After several protests and a contentious city hall gathering, Google has agreed to pay a dollar each time its corporate shuttle uses a San Francisco bus stop (the city really should have held out for equity). This will not end the controversy over the buses from Google and other companies that transport tech workers to their Silicon Valley offices. But wait, don’t the buses reduce the traffic and emissions associated with additional cars on the road? And if some SF residents who take one kind of bus are protesting against other SF residents who take another kind of bus, don’t the people who take limos win? As Kevin Roose explains, the bus wars have never really been about Google buses: “For concerned locals, the shuttles symbolize their collective fears about the rise of the tech sector — that rents are spiking, that long-time residents are being pushed out by coddled 22-year-olds with Stanford BAs and venture funding, that a great American city with a rich countercultural history is turning into a staid bedroom community for Silicon Valley.”

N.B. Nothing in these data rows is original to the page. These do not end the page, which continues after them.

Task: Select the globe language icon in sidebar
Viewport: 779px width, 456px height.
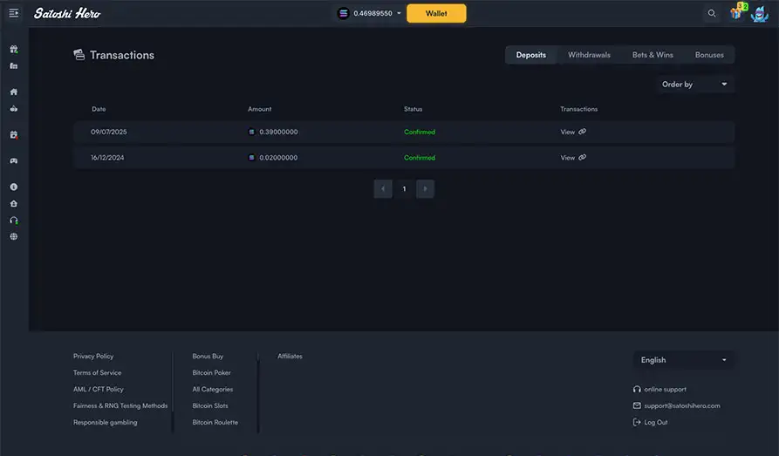Action: (x=14, y=237)
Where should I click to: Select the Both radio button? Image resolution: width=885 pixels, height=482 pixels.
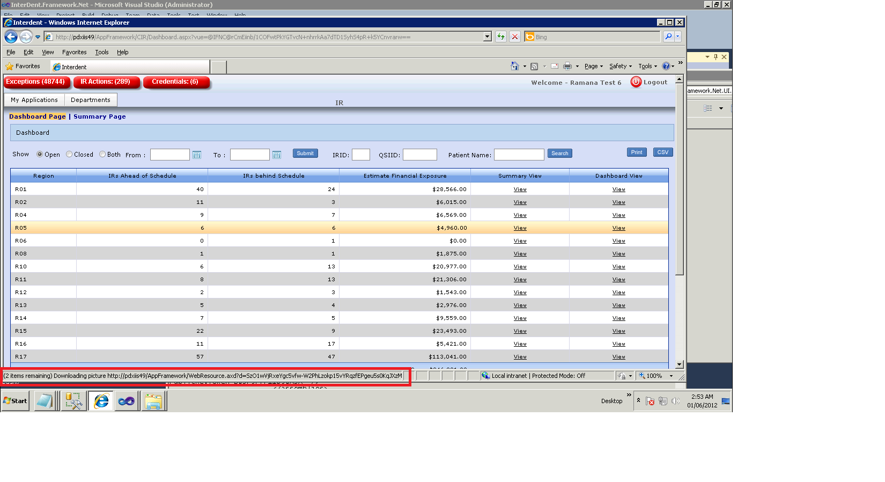102,155
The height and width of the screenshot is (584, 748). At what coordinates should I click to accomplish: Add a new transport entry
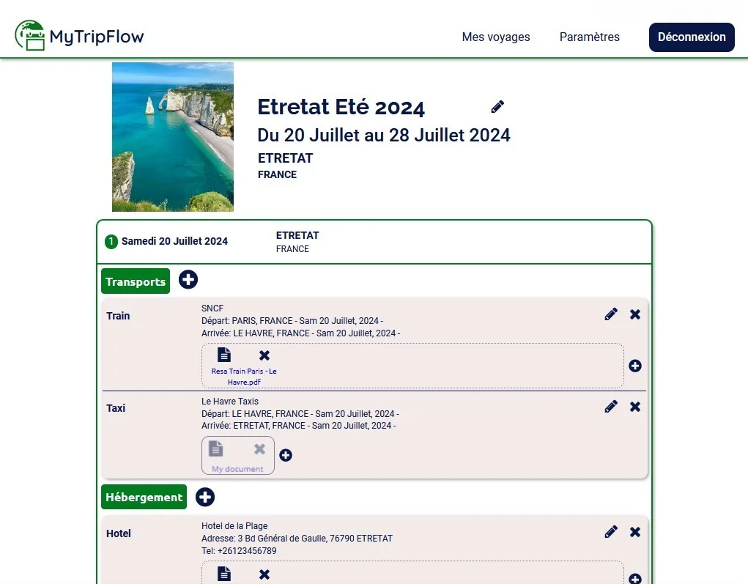click(x=188, y=280)
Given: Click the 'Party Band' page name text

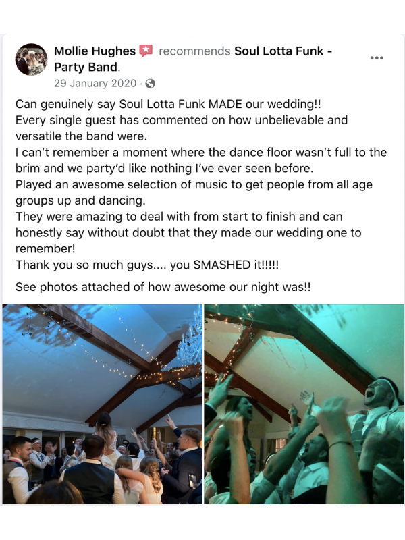Looking at the screenshot, I should (86, 67).
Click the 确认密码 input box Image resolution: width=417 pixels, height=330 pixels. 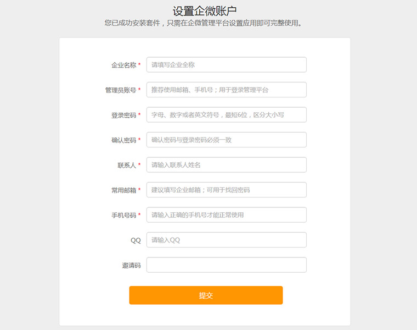click(x=226, y=140)
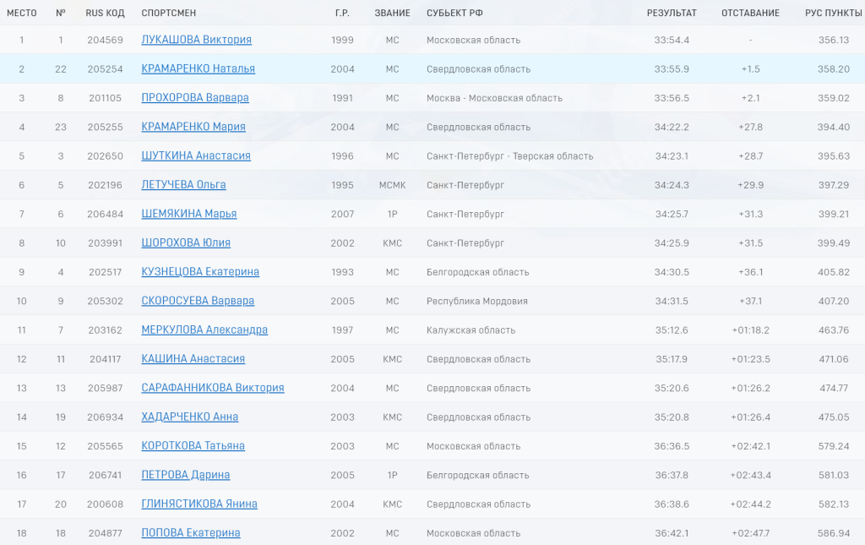
Task: Click the ОТСТАВАНИЕ column header
Action: coord(750,13)
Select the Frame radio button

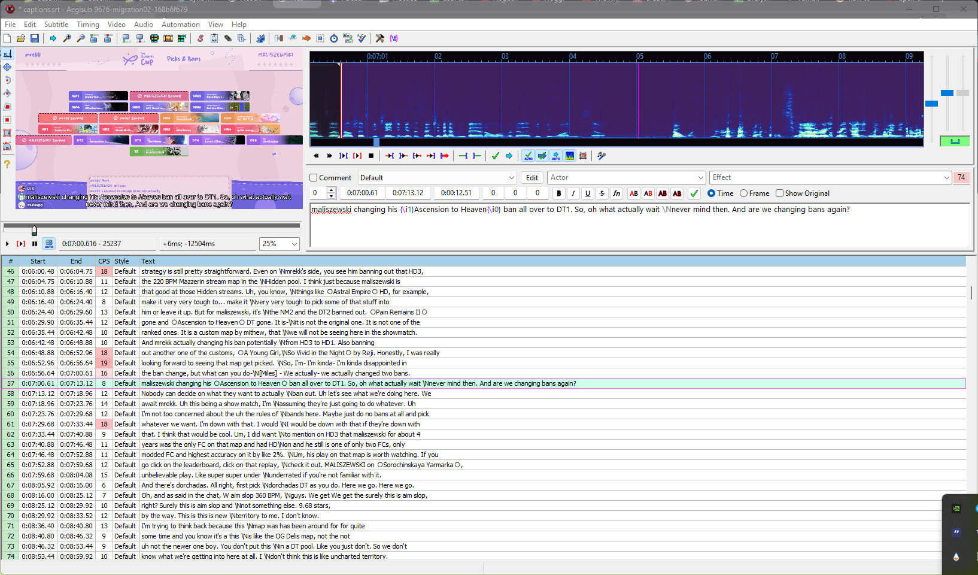(743, 193)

+ There are also reports that protestors showed up at the doorstep of the Berkeley home of Google’s Anthony Levandowski who helped develop Street View and Google’s self-driving car.

+ So what exactly happens when gentrification comes to town? The longtime residents of changing neighborhoods are squeezed out, right? Maybe not. According to NPR, a series of new studies suggest “that gentrifying neighborhoods may be a boon to longtime residents as well — and that those residents may not be moving out after all.”

+ Full disclosure: I invest in Internet startups, including one that provides bus services for commuters from several Bay Area companies. That said, I only take public transportation when my drone is in the shop.